New files are added to a Parquet table when the save mode is set to append.

Copy
tmp/singers1
├── _SUCCESS
├── part-00000-49da366f-fd15-481b-a3a4-8b3bd26ef2c7-c000.snappy.parquet
└── part-00000-ffcc616b-4009-462a-a60d-9e2bd7130083-c000.snappy.parquet

Parquet overwrite save mode

Now create a third DataFrame that will be used to overwrite the existing Parquet table. Here’s the code to create the DataFrame and overwrite the existing data.

Copy
data3 = [("rihanna", "barbados")]
rdd3 = spark.sparkContext.parallelize(data3)
df3 = rdd3.toDF(columns)

df3.repartition(1).write.mode("overwrite").format("parquet").save("tmp/singers1")
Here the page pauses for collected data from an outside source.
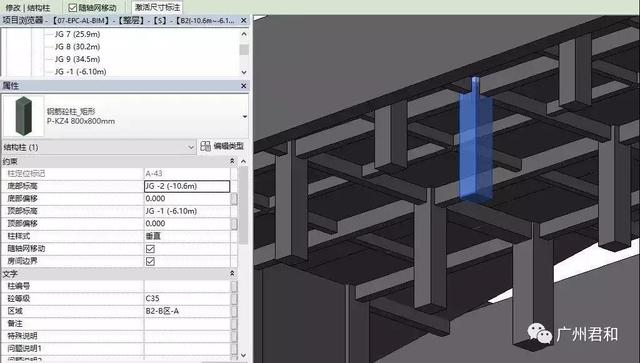Screen dimensions: 640x363
Task: Uncheck the 房间边界 property checkbox
Action: 150,261
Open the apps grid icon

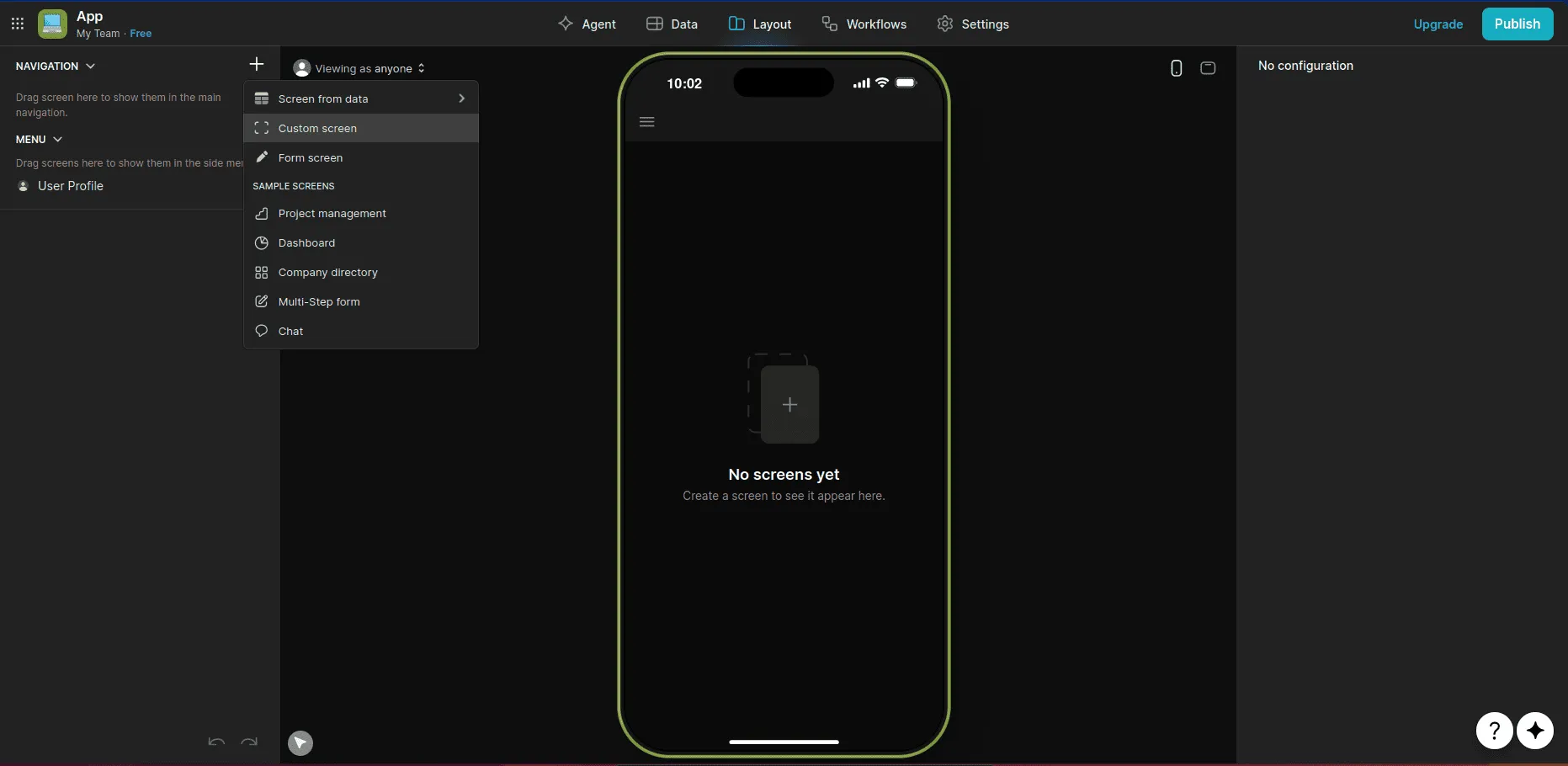click(17, 24)
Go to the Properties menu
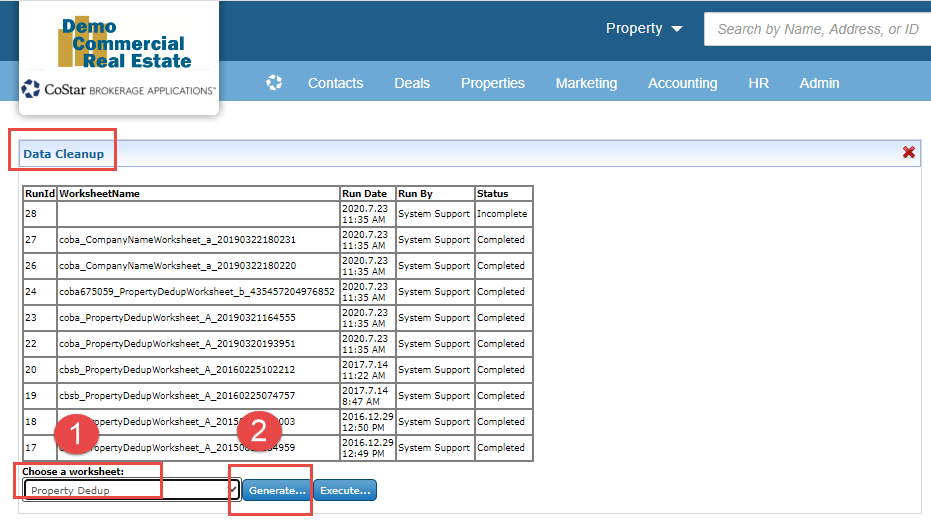The height and width of the screenshot is (531, 931). pyautogui.click(x=492, y=83)
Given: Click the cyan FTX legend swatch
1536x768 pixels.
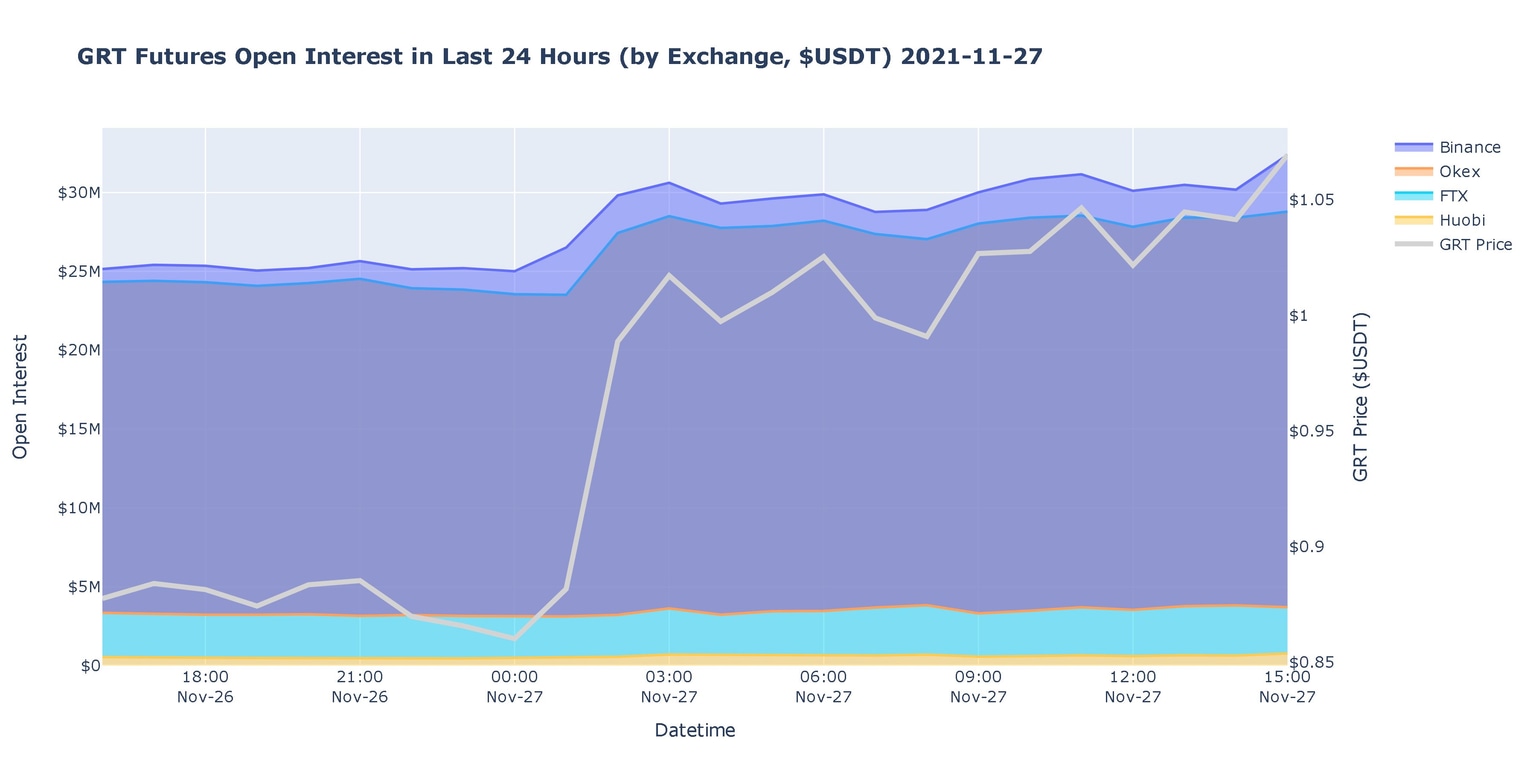Looking at the screenshot, I should pyautogui.click(x=1414, y=196).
Here’s the content of the Parquet table after the overwrite operation:

Copy
+-------+--------+
| singer| country|
+-------+--------+
|rihanna|barbados|
+-------+--------+

Here are the new files on storage:

Copy
tmp/singers1
├── _SUCCESS
└── part-00000-63531918-401d-4983-8848-7b99fff39713-c000.snappy.parquet

When the save mode is set to overwrite, Parquet will write out the new files and delete all of the existing files. There are several downsides to this implementation:

  • The old data is deleted, so there is no way to perform a rollback and undo a mistake if your storage format doesn’t support versioning or enable versioning. The changes are permanent.
  • The Parquet table is in an unusable state for readers while the overwrite operation is being performed. For example, a concurrent reader may see a "mid-computation state": file A gets deleted but file B still exists, which is not a valid table state.
  • If the compute cluster performing the overwrite dies while the operation is being performed, your data lake is left in a "mid-computation state" and will likely be corrupted. The corruption type depends on how much the overwrite operation had completed when the error occurred.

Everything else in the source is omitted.